Kein Land der EU ging derart konsequent vor, nicht einmal das «Musterland» Slowakei. Finanzdienstleistungen zum Beispiel sind sonst nur in Neuseeland steuerpflichtig. Dank der breiten Anwendung sinkt der Tarif in der Schweiz dann auf ein absolutes Tief. Gelingt es Merz, alle 25 Branchen zum Mitmachen zu zwingen, wird der neue Einheitssatz eher bei 5 als bei 6 Prozent liegen.

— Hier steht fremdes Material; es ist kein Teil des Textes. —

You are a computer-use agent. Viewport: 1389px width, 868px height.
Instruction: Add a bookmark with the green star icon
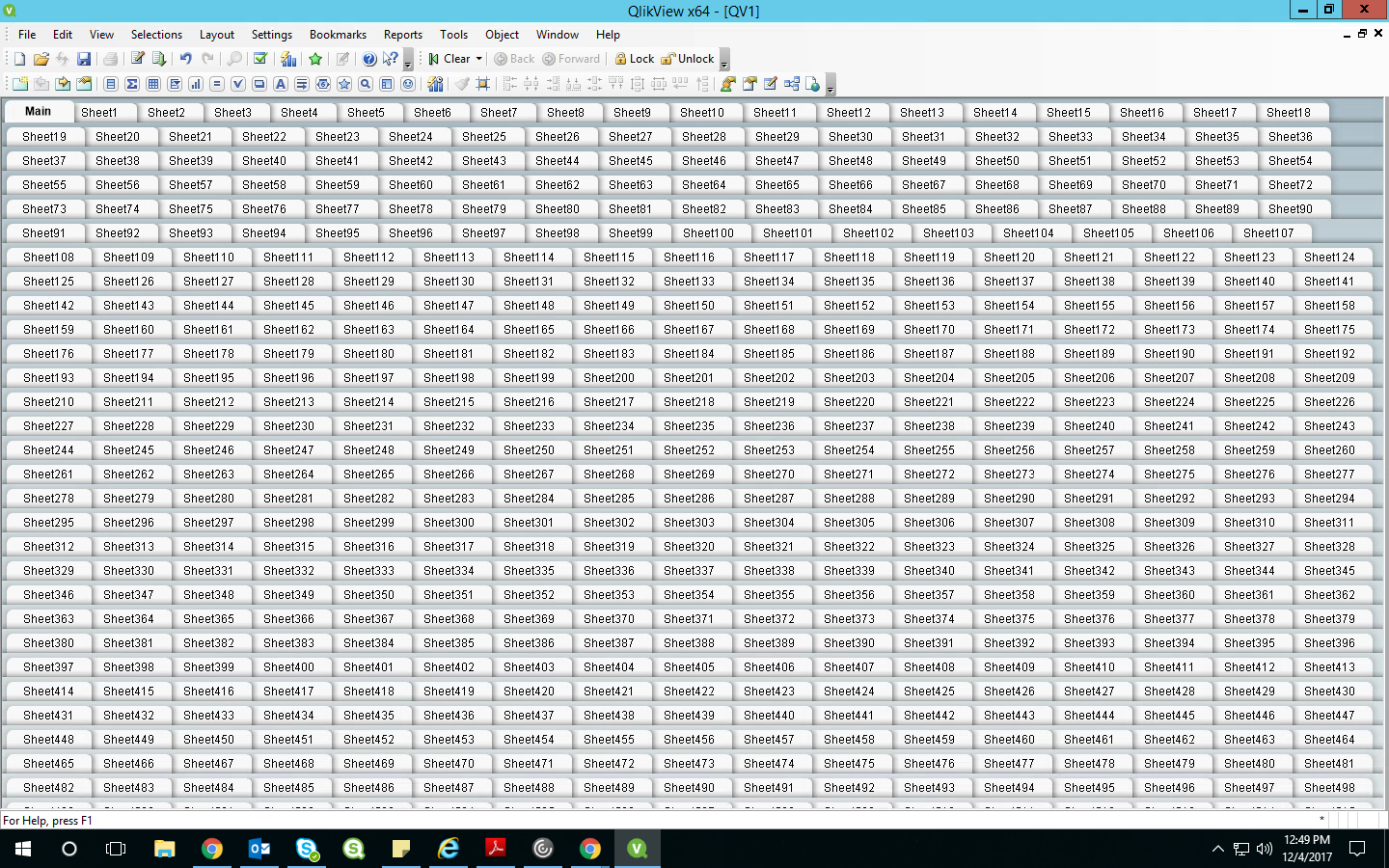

Zum Vergleich: In Deutschland will Angela Merkel den Normalsatz von 16 auf 18 Prozent erhöhen; den ermässigten Satz will sie bei 7 Prozent belassen, wofür Merkel vom hiesigen Zeitungsverleger Hanspeter Lebrument in den höchsten Tönen gelobt wird. Das ist fast schon schizophren, denn der Schweizer Bundesrat bietet weit mehr: einen Einheitssatz, der unter den deutschen Sondersatz fällt.

Bis 2008 oder 2009, hofft Hans-Rudolf Merz, soll die Mehrwertsteuer-Reform unter Dach sein. Wir drücken ihm die Daumen – und werden ihn beim Wort nehmen.